** What is expected **
Output what the records say, word for word, with no images.

[Stored data entries]

========================================================================

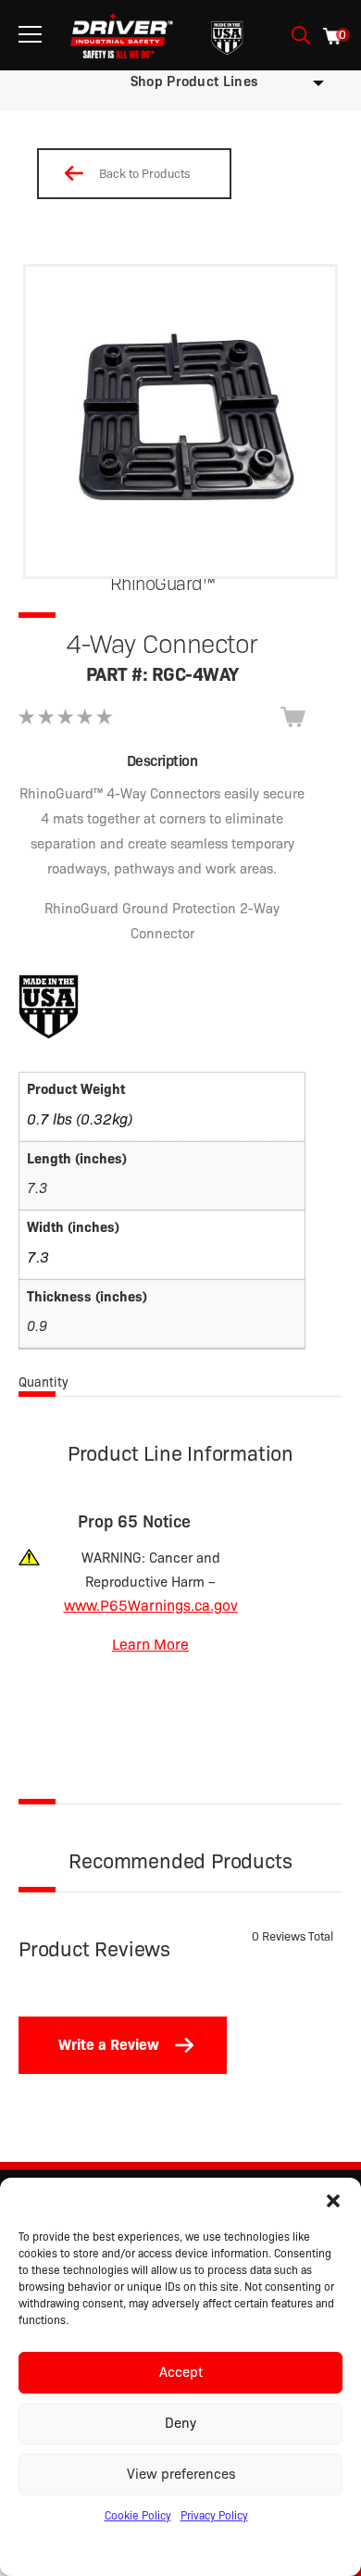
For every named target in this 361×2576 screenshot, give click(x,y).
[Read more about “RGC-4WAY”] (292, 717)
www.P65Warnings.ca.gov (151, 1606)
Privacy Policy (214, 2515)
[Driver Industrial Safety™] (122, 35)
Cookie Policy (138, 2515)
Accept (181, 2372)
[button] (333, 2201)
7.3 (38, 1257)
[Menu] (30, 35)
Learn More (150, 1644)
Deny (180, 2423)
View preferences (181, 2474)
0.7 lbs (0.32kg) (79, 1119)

========================================================================

** Solved exercise **
For every named target in this 361×2576 screenshot, give click(x,y).
[Read more about “RGC-4WAY”] (292, 717)
www.P65Warnings.ca.gov (151, 1606)
Privacy Policy (214, 2515)
[Driver Industrial Safety™] (122, 35)
Cookie Policy (138, 2515)
Accept (181, 2372)
[button] (333, 2201)
7.3 (38, 1257)
[Menu] (30, 35)
Learn More (150, 1644)
Deny (180, 2423)
View preferences (181, 2474)
0.7 lbs (0.32kg) (79, 1119)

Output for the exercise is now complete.